XRP is attempting a breakout above resistance after rebounding from a key Fibonacci demand zone, as traders watch whether momentum can carry the coin decisively above $1.50.
A market technician noted that XRP tapped its first Fibonacci demand zone at $1.36, corresponding with the 0.382 retracement, before breaking descending resistance on lower time frames. The analyst identified $1.44 as the next hurdle and stated that a clean move through the $1.44 to $1.50 resistance band would likely open a path toward $1.80.
However, a rejection below $1.50 could send the price back toward Fibonacci demand targets, with closes below $1.36 exposing $1.31 and $1.26.
On the four-hour chart, XRP had traded below $1.50 for the past week while attempting to establish a higher low. The recent breakout above the descending resistance invalidated the immediate bearish setup, but confirmation would require sustained strength above nearby resistance.
Exchange data reveal XRP reserves on Binance have fallen to 2.5 billion coins, the lowest level since early 2024. In November 2024, reserves exceeded 3.2 billion XRP, implying that roughly 700 million coins have flowed off the exchange over 15 months.
 
Analysts interpret declining reserves as a signal of reduced sell-side liquidity and potential accumulation, as investors shift holdings to self-custody. That means any resurgence in demand could tighten supply and amplify upside volatility, as fewer coins are available for sale.

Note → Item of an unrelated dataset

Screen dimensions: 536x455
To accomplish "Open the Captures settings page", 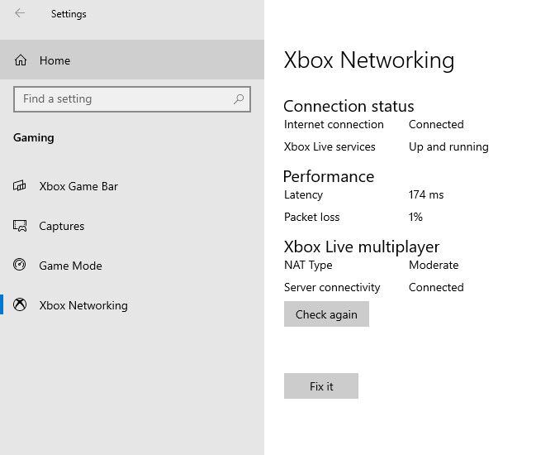I will pos(62,226).
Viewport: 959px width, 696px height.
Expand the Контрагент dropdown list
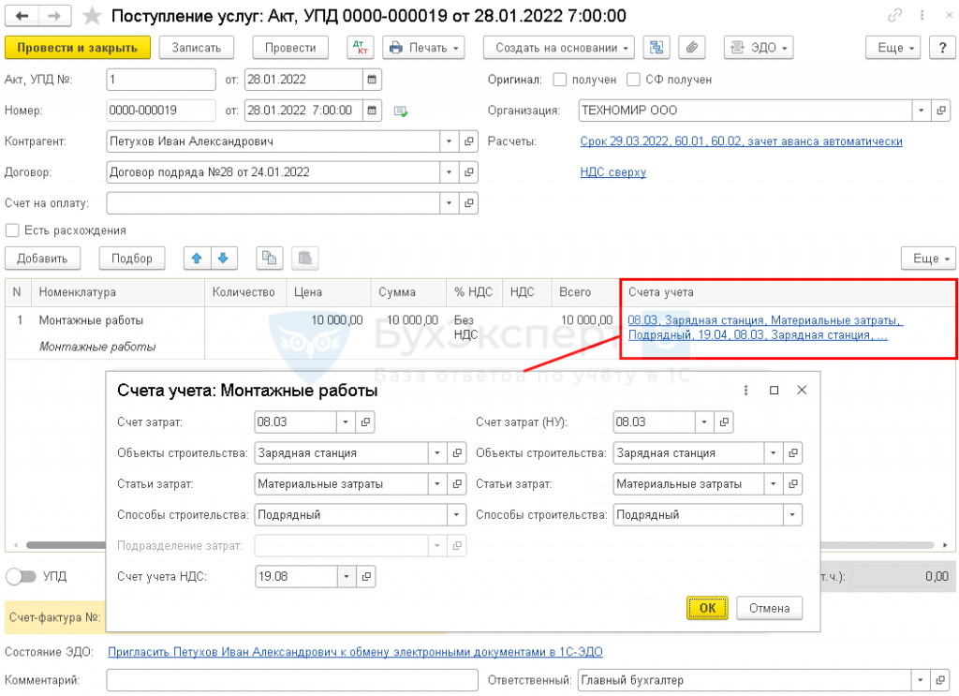click(x=448, y=141)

According to CoinMarketCap, XRP is down 0.19% in 24 hours to $1.45, outperforming a broader market gain of 3.44% amid renewed altcoin rotation. Strong volume and price action above key moving averages support the breakout thesis, though an RSI near 73 signals overbought conditions and a potential short-term pullback.
That said, the prevailing sentiment is bullish, supported by technical momentum and expanding activity on the XRP Ledger. Moreso, sustained volume growth and a firm hold above $1.41 are critical to validating a push beyond $3.